Below are the records; repeat exactly their lines between the line holding "Uncheck the G06 satellite checkbox" and the line holding "You are a computer-use", inclusive, skipping the pictures.

**PROVIDED RECORDS**.
-- -- --

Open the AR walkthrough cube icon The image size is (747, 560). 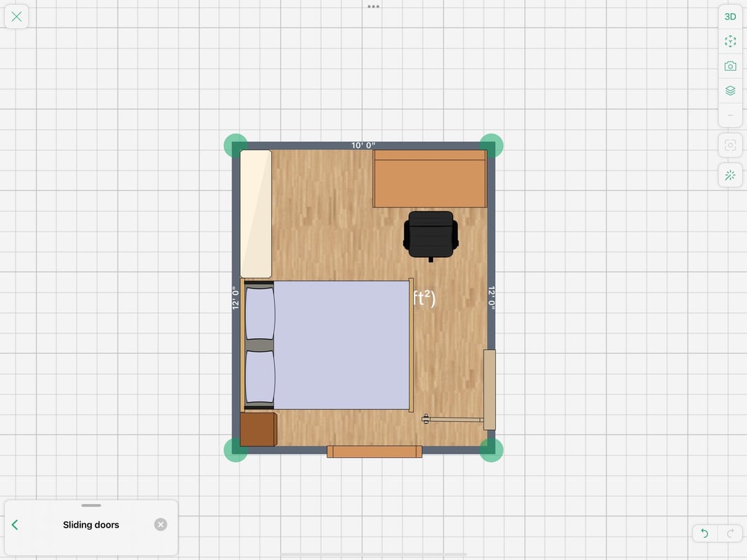730,41
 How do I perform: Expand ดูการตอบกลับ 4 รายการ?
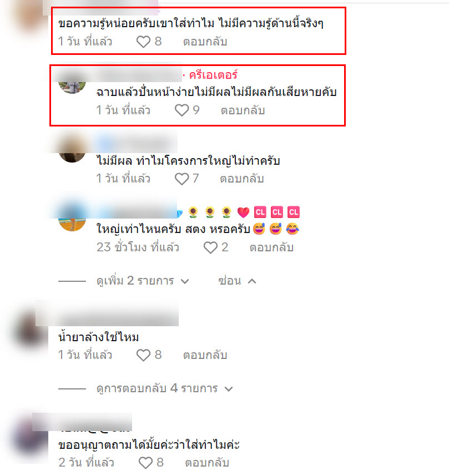(x=165, y=388)
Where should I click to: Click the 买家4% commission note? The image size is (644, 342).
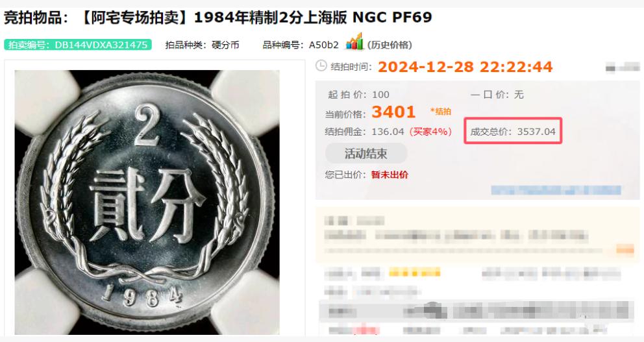(x=430, y=131)
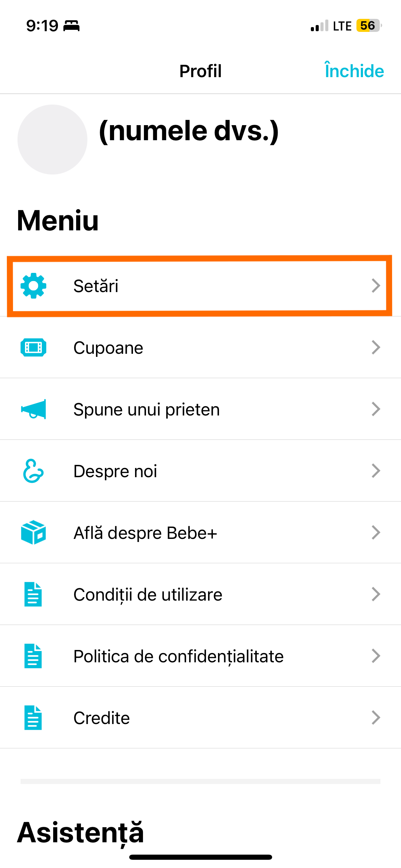Select Despre noi menu entry
This screenshot has width=401, height=868.
tap(201, 471)
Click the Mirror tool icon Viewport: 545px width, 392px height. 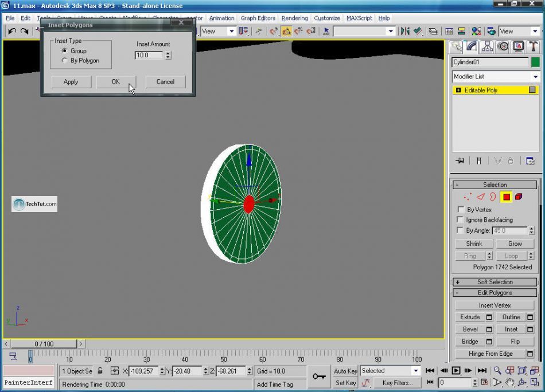click(405, 31)
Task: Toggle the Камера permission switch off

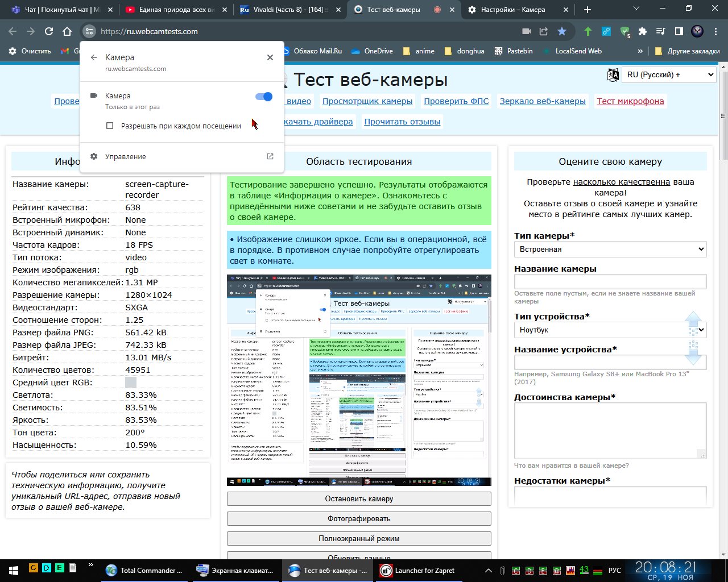Action: (264, 97)
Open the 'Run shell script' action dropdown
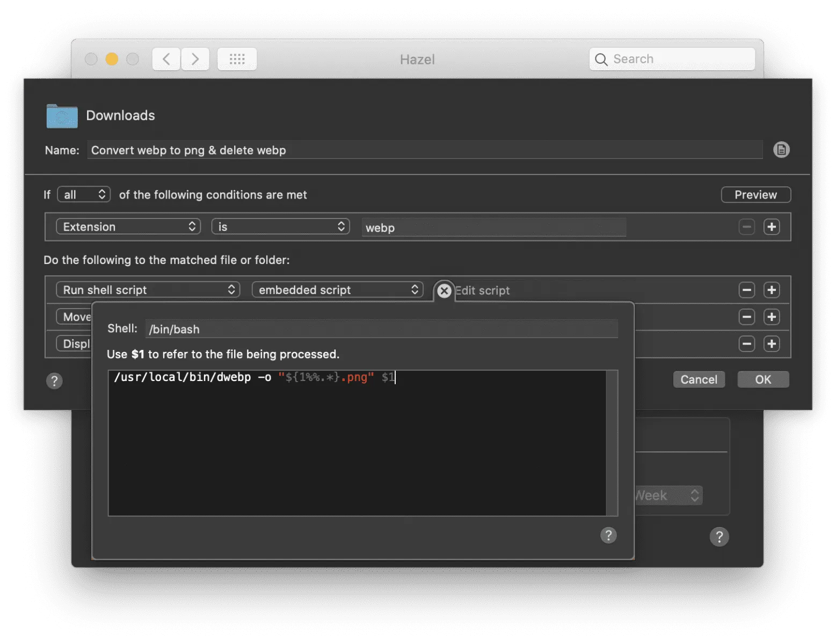 (148, 290)
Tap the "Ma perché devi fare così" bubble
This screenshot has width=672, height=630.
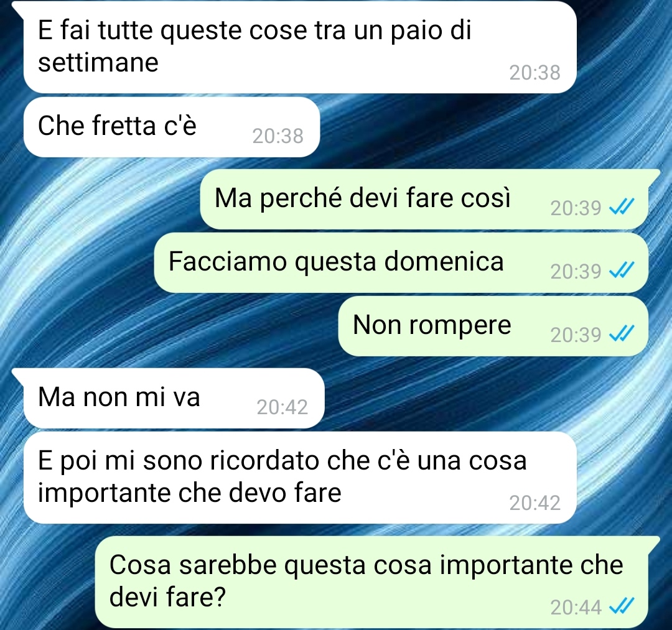[x=424, y=199]
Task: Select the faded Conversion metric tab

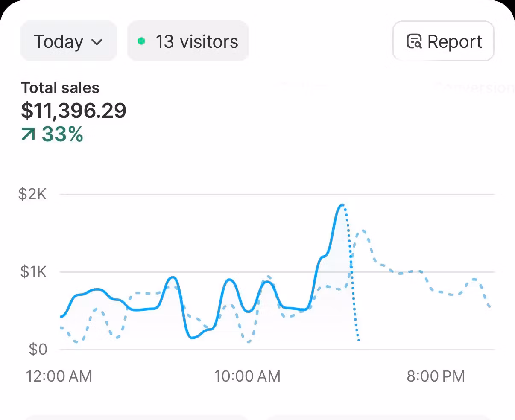Action: [x=475, y=88]
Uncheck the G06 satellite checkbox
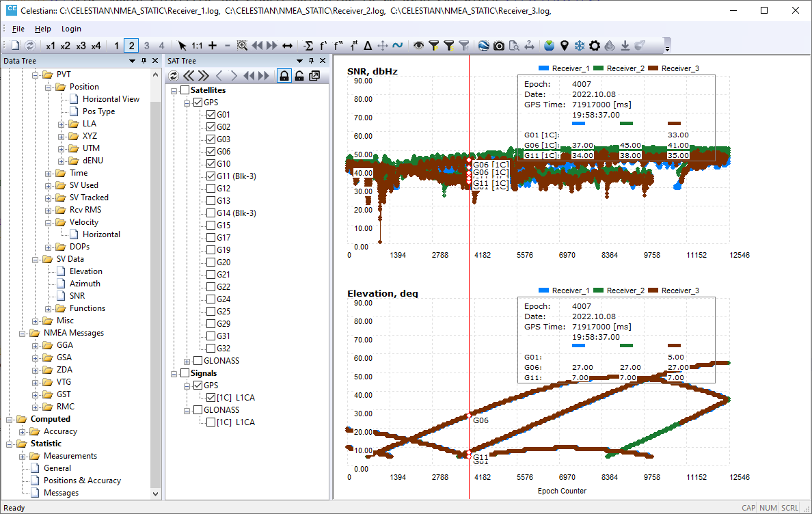This screenshot has width=812, height=514. coord(211,152)
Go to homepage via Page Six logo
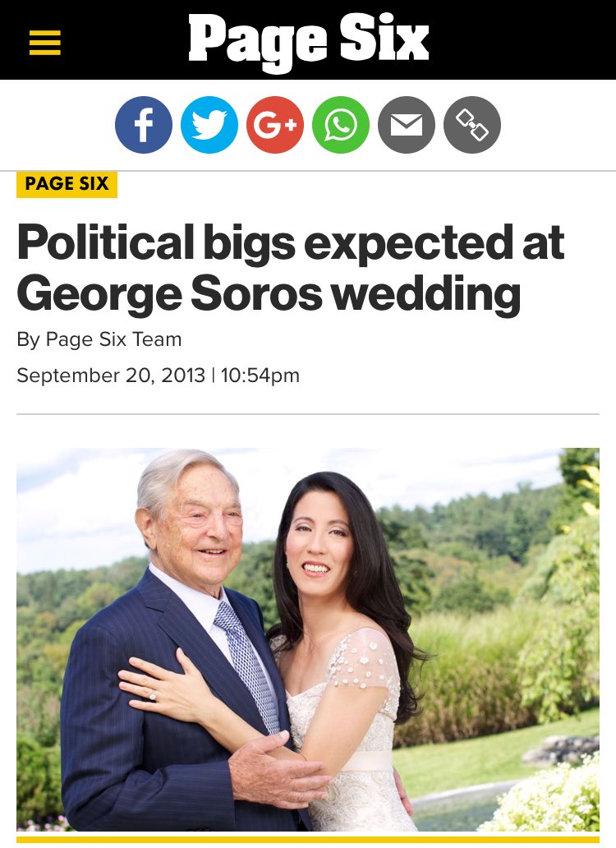 (309, 41)
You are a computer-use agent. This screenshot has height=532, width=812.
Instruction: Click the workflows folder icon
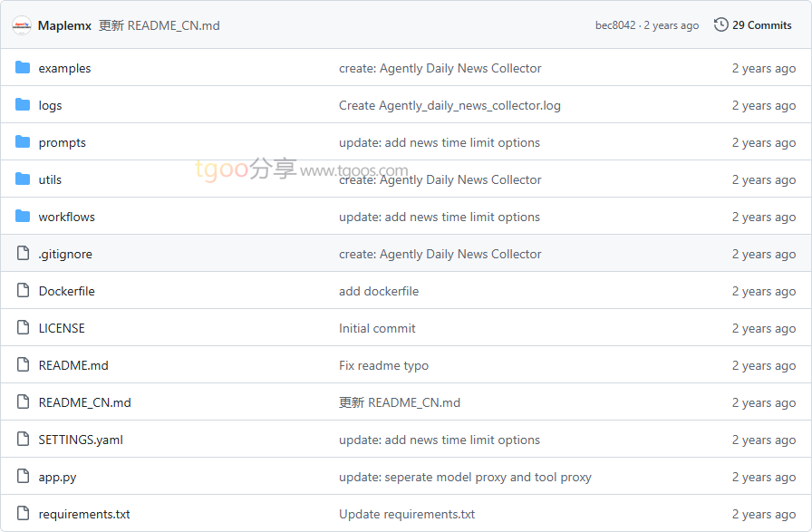pos(23,217)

-- -- --

**THE COMPLETED TASK**.
Uncheck the G06 satellite checkbox
This screenshot has width=812, height=514. coord(211,152)
Go to homepage via Page Six logo
 (309, 41)
You are a computer-use agent. This screenshot has height=532, width=812.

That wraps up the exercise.